Many parents would be happy to see more resources devoted to issues such as stress management, anger management, grief management and emotional support in general, but do not understand why a religious background is a prerequisite for the providers of that support.

Hard to argue with that… but Barbara thought she’d have a go anyway:

Jesus’s preaching was for a society in which all people, regardless of race, creed or age, loved and respected each other; were non-judgmental, sharing and caring. Those who have committed their lives to these principles are ideally suited to provide the services under the job description of school chaplain. It seems the difficulty [Col] … has in understanding why a religious background is the prerequisite for this role is more a lack of acceptance of the concept of unconditional love.

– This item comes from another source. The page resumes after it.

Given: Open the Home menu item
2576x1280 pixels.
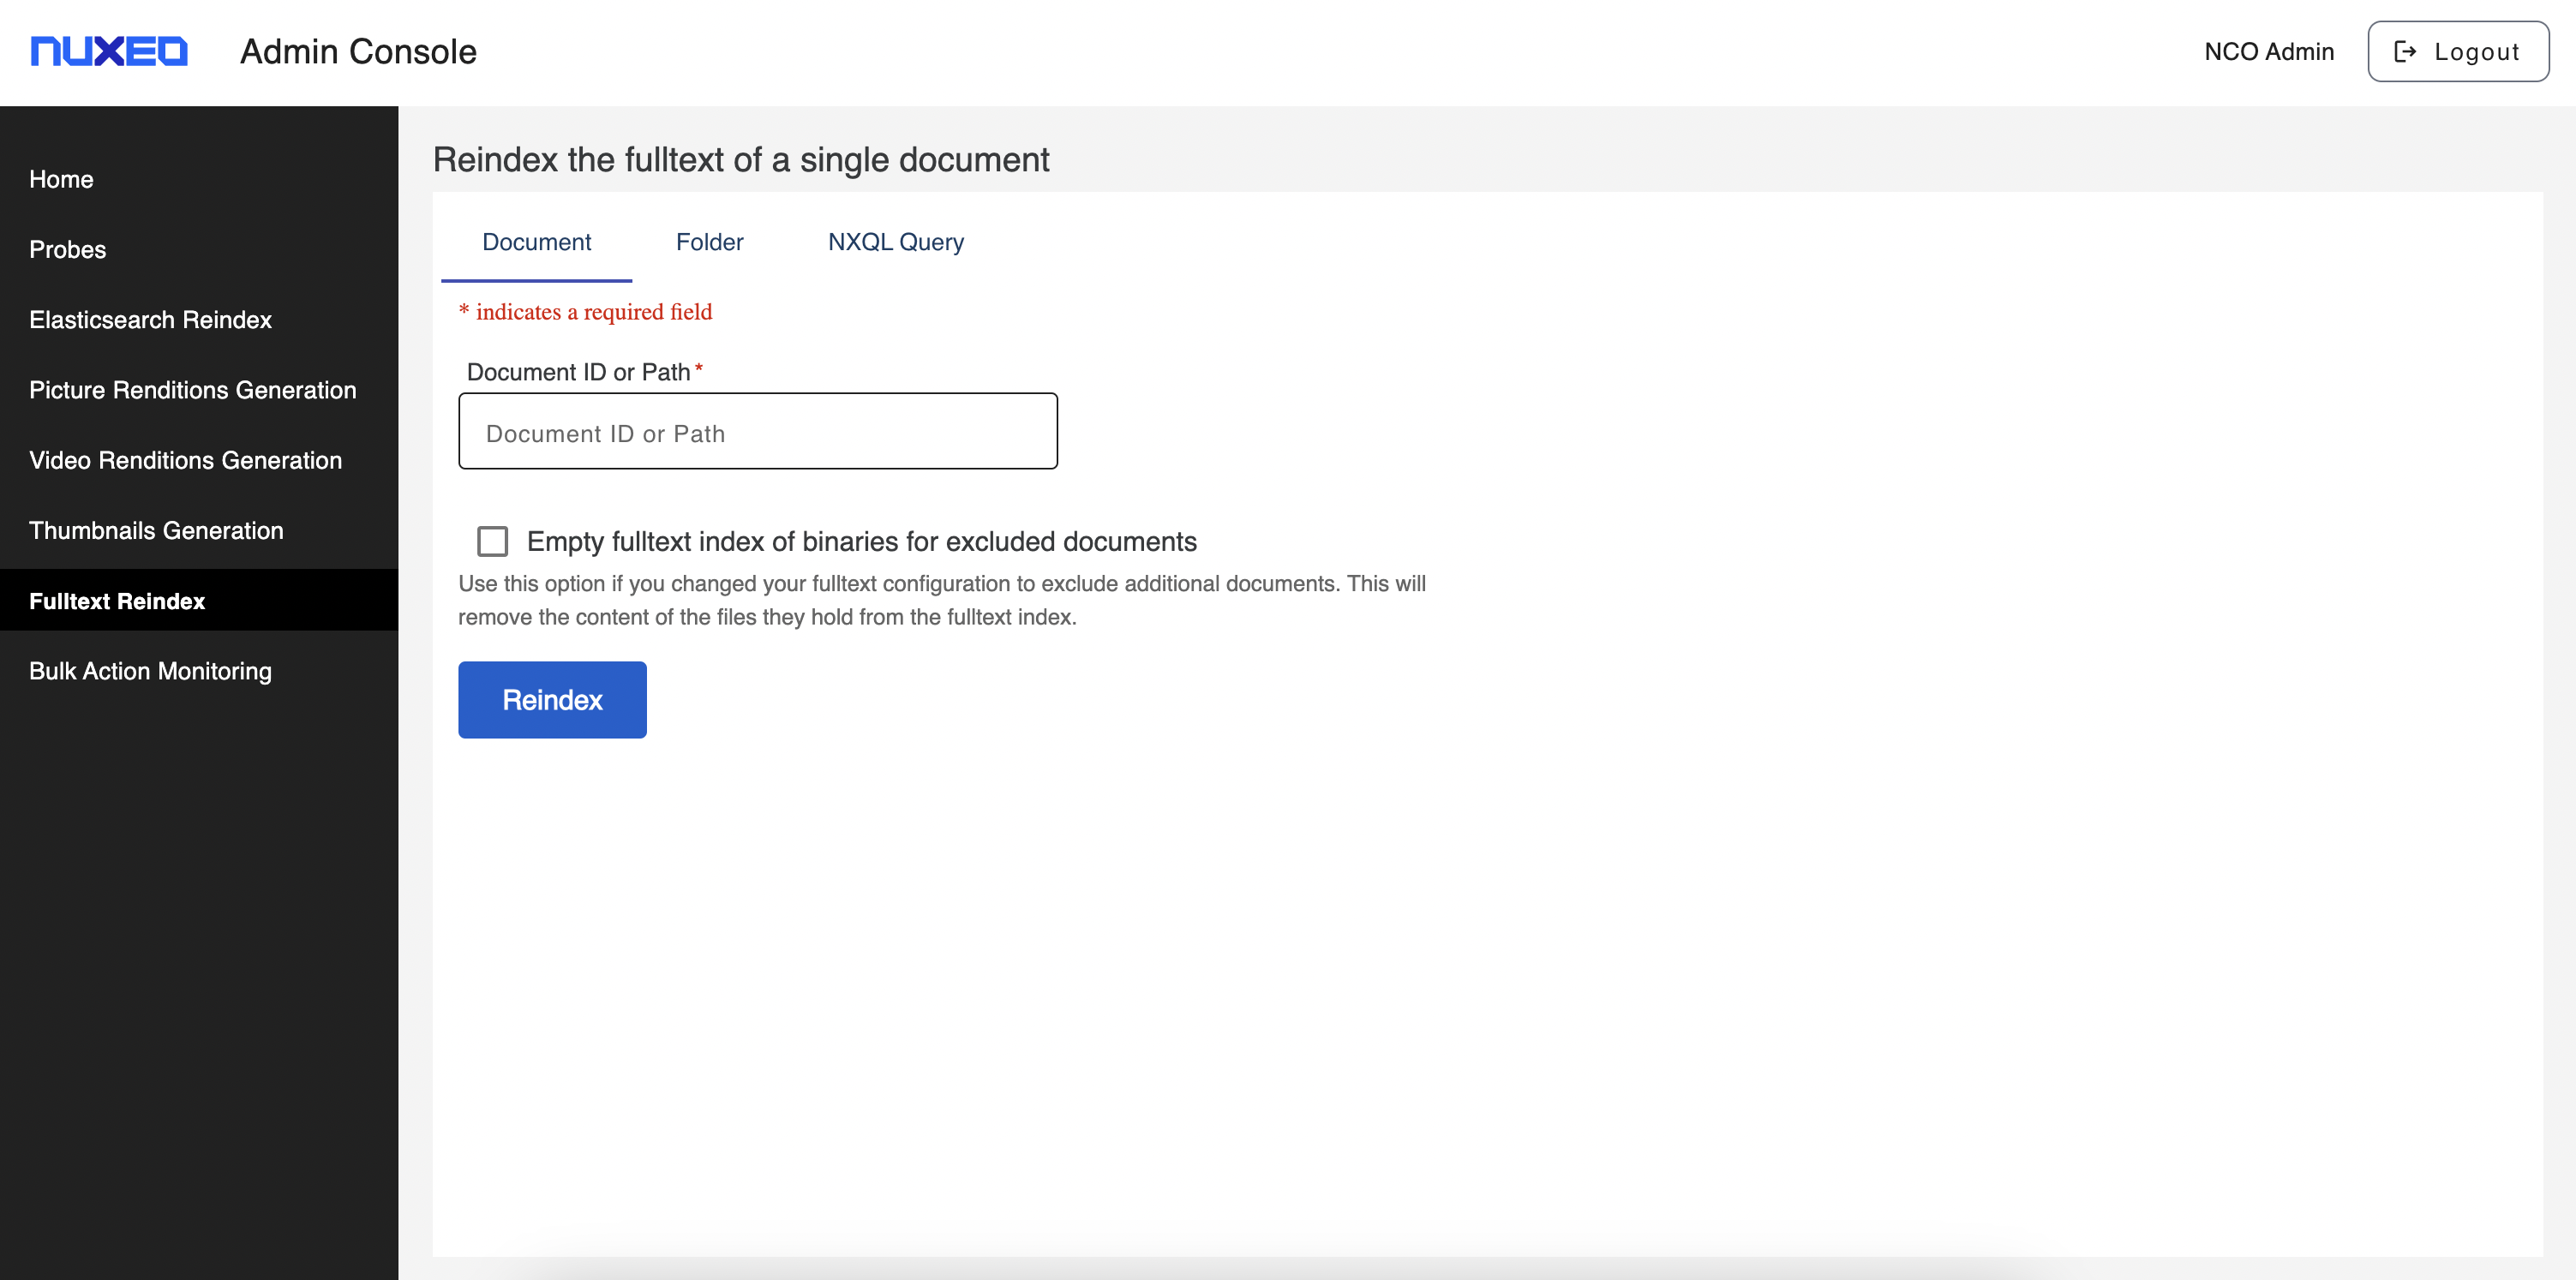Looking at the screenshot, I should click(x=61, y=179).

Barbara’s letter required several readings, mostly just to ensure it really was irony-free, but also to figure out which of her bone-headed platitudes to attack first. In the end, I settled on this (which, happily, was also published):

Conspicuously absent from [Barbara’s] umbrella of non-judgment is sexual orientation. I shudder to think how the Christian version of “unconditional” love will be employed by a chaplain confronted with a confused and anxious homosexual teenager.

To wit:

  • Suicide is the leading cause of death for 15-19 year olds, accounting for 20% and 13% of all deaths for males and females respectively (Source).
  • In a 1997 survey, nearly 30% of same-sex attracted youth reported that they had experienced abuse as a result of their sexuality, with nearly 70% experiencing the abuse at school (Source).
  • Another survey showed that young gay men are two to three times more likely to attempt suicide than their heterosexual peers (Source).
  • Over 98% of school chaplains in Australia are Christians (Source).
  • Christians think homosexuality is wrong, in accordance with the divinely-inspired word of god (Source 1, Source 2, Source 3, Source 4), Wikipedia, and this apocalyptic old bigot.

The dangers of having this type of “unconditional” love let loose on vulnerable, confused teenagers should be obvious. Or, perhaps not, if Robin’s letter (which appeared the next day) is anything to go by:

It’s obvious [Barbara] means well but, apart from the fact that being a non-judgmental, caring person is not solely the province of committed Christians, is the concept of non-conditional love the best starting point for constructively helping troubled students?

Well, no, Robin, that would be a psychology degree.